Comment rendre l’individu véritablement acteur et auteur de sa vie professionnelle ? (Afref)

 CEP, projet de transition professionnelle, TransCo… Les salariés doivent s’emparer des moyens qui leurs sont donnés pour gérer leurs compétences et parcours professionnels, ont affirmé les intervenants de la Matinée Afref du jeudi 18 mars.

Par - Le 22 mars 2021.

« Comment vos structures accompagnent celles et ceux qui viennent les rencontrer dans le respect de leur projet ? Comment leur permettent-elles d’être auteurs d’un parcours sur lequel ils seront acteurs de leur propre choix ?» Ces questions, René Bagorski, président de l’Afref, les a posées à Fatène Salhi, directrice projet conseil en évolution professionnelle du CIBC Bourgogne-Franche- Comté ; et Stéphane Maas, directeur Transitions Pro IDF, en introduction de la matinée webinaire du 18 mars intitulée « Individu acteur / individu auteur. Accompagnement fléché ou accompagnement ouvert ? ».
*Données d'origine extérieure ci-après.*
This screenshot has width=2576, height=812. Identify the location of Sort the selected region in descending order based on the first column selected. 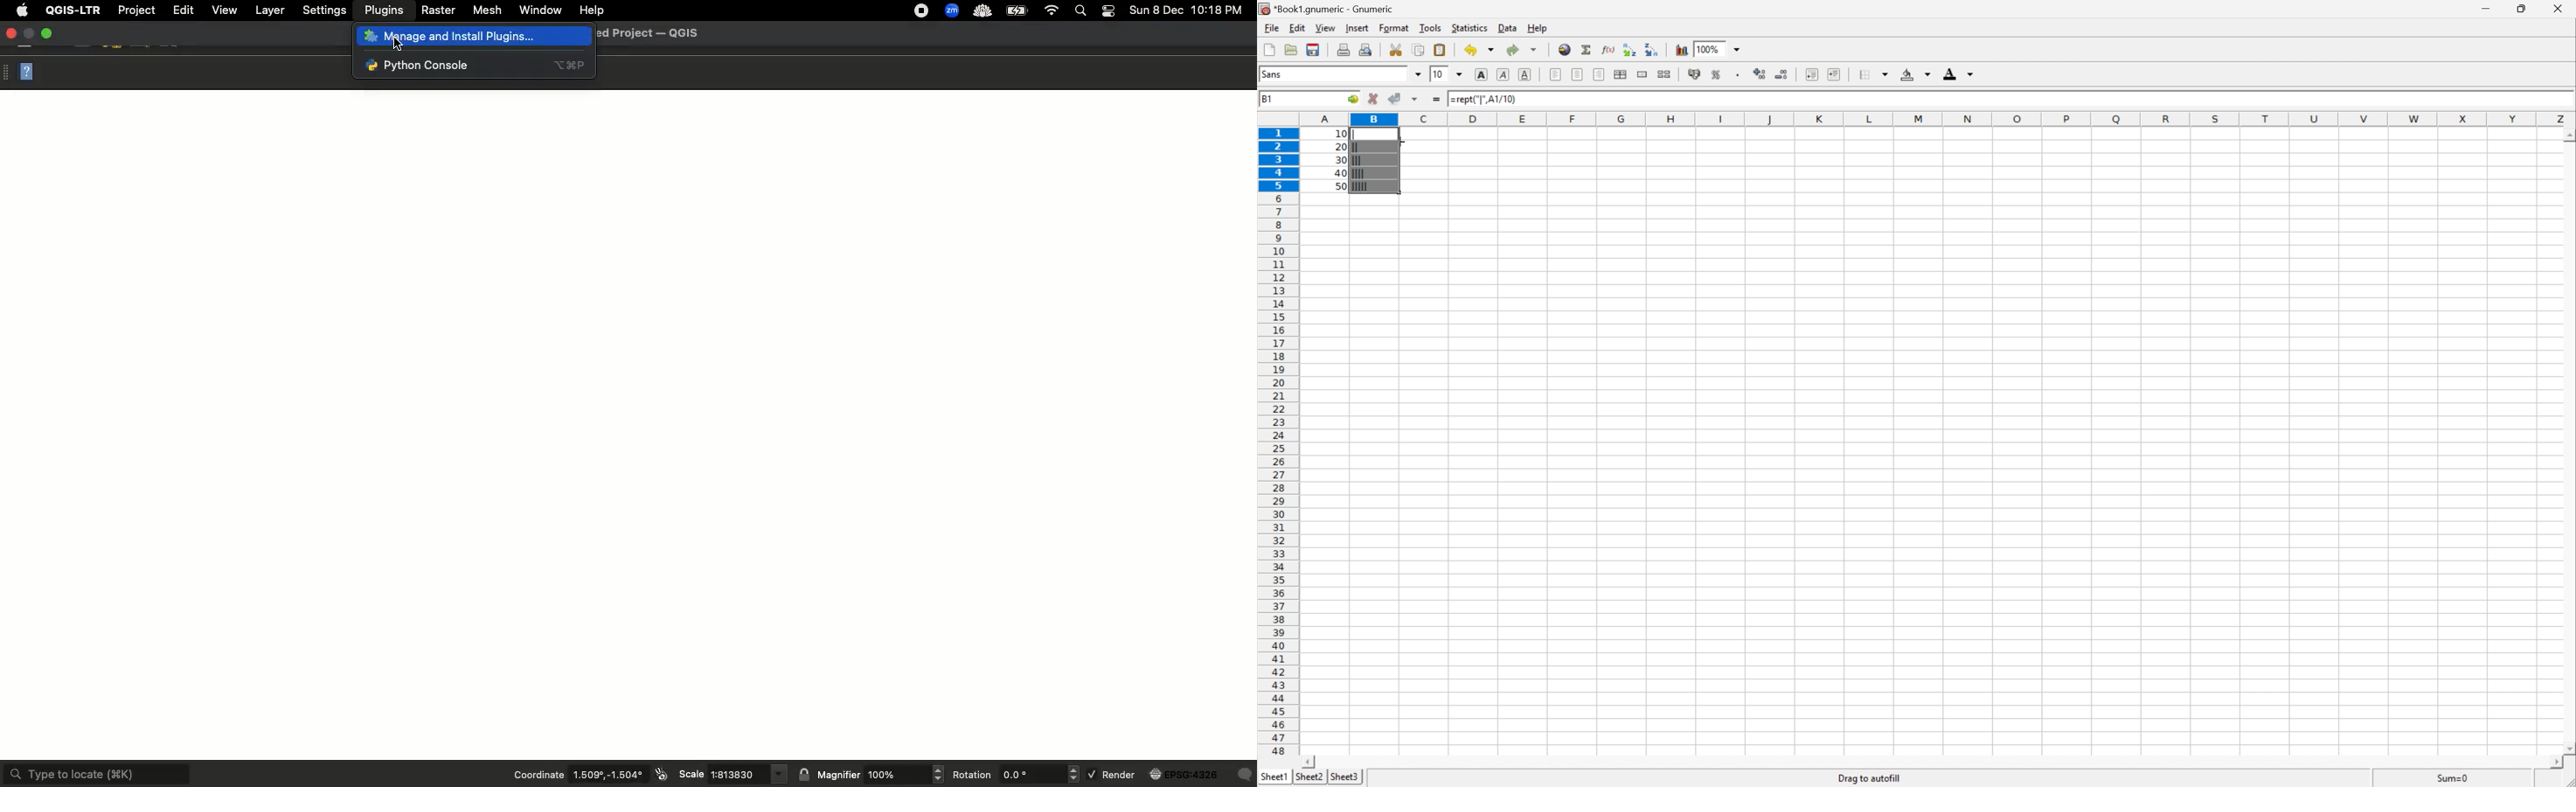
(1652, 49).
Désintermédiation discriminante

« Les salariés ont tout intérêt à s’emparer de tous les moyens offerts : compte personnel de formation, conseil en évolution professionnelle, projet de transition professionnelle, validation des acquis de l’expérience, bilan de compétences, etc., lui répond Stéphane Maas. 10 à 15 % des emplois risquent de disparaître en raison du numérique, poursuit-il. 50 % des métiers vont se transformer, 85 % des métiers à l’horizon 2030 n’existent pas encore… «  Heureusement, selon le baromètre Centre Inffo, 67 % des salariés considèrent être suffisamment acteurs de leur carrière. Mais le problème est que 18 % des ouvriers seulement formalisent un besoin de formation contre 50 % des cadres. Ce qui interroge la logique de désintermédiation : n’en devient-elle pas discriminante quand tout le monde n’a pas les mêmes moyens de vivre sa liberté ? »

Liberté de faire ou pas

CEP et Transitions Pro sont donc des moyens de passer du souhait à l’action, poursuit Stéphane Maas, en offrant information, conseil, suivi… « Les listes des métiers porteurs des Transitions professionnelles sont en lien avec les besoins du territoire, précise le directeur de Transitions Pro IDF. C’est analysé, vérifié, et cela permet de prendre décision. Mais l’individu est libre de suivre un CEP ou pas, de faire un CPF ou pas, de co-investir son CPF avec son employeur ou pas, de suivre les priorités des listes de métiers porteurs des Transitions professionnelles ou pas, etc. »

Neutralité et impartialité

« Le rôle du conseiller, explique Fatène Salhi, est de construire avec la personne une analyse partagée de la situation, de lui offrir une distance nécessaire pour faire ses choix. » Il est facilitateur et ensemblier pouvant faire intervenir des partenaires complémentaires experts, précise-t-elle. C’est une posture de méthodologue, d’animation pédagogique, afin d’aider la personne à développer sa propre méthode, à s’orienter tout au long de sa vie. Et d’insister sur le fait que les principes fondamentaux d’intervention du conseiller CEP sont fixés dans l’arrêté du 29 mars 2019 : gratuité, neutralité, impartialité. « Certaines chartes déontologiques évoquent même le terme de probité. Le CEP a une obligation de moyens et non de résultat », conclut-elle.